(Beginning of PROVIDED INFORMATION)
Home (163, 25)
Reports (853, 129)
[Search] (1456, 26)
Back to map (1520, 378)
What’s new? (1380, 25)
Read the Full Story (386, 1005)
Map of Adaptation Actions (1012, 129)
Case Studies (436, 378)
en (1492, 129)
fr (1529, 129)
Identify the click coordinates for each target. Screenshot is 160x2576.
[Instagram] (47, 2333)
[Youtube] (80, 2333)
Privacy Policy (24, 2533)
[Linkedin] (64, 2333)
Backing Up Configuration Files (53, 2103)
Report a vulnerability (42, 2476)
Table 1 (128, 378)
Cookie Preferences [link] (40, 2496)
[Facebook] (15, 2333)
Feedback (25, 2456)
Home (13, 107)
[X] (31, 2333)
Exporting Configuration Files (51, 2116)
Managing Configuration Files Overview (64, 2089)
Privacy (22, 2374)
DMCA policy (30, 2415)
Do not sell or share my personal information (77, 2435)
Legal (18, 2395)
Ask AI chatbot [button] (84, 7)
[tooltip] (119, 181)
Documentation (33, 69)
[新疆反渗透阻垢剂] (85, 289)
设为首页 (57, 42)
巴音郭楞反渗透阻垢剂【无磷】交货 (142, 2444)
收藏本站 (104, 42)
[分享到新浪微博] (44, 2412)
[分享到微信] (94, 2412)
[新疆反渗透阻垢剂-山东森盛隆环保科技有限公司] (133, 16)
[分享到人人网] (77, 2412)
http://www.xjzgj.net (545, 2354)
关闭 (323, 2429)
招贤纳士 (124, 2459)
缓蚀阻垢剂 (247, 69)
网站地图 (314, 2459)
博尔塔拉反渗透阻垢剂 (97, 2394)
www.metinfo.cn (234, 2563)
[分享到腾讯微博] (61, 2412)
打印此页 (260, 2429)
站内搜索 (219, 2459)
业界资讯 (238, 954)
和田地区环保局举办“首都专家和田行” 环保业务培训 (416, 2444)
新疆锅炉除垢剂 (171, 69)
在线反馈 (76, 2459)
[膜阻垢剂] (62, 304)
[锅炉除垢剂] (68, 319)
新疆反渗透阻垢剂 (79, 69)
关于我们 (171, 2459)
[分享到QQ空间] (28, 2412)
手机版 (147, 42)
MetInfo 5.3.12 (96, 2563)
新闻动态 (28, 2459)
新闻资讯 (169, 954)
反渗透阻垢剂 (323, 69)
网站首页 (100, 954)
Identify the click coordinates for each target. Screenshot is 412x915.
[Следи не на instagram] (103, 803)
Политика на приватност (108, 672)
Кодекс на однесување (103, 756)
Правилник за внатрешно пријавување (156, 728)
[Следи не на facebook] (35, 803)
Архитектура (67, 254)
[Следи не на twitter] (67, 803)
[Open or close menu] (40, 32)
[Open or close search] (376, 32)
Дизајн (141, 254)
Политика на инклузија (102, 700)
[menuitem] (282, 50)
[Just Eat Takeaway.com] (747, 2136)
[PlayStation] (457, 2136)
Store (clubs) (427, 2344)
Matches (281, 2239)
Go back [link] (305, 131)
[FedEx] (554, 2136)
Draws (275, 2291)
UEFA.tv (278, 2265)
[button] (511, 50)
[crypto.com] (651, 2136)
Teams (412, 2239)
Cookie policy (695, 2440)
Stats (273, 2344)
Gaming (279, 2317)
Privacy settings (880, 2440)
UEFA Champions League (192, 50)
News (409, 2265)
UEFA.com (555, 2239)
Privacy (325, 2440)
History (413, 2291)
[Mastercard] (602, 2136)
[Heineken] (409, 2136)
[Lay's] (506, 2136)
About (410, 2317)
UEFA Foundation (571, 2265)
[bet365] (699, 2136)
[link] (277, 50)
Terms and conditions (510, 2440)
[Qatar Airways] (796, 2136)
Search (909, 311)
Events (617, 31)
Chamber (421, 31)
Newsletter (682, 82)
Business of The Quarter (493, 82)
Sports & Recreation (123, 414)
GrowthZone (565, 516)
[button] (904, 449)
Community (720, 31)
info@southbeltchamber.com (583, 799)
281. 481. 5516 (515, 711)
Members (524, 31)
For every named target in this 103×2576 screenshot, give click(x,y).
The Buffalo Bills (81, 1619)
(End of PROVIDED INFORMATION)
**TASK OBJECTIVE**
Which lines in the material above include the string "Следи"? Pull them out.

**YOUR RESPONSE**
[Следи не на instagram] (103, 803)
[Следи не на facebook] (35, 803)
[Следи не на twitter] (67, 803)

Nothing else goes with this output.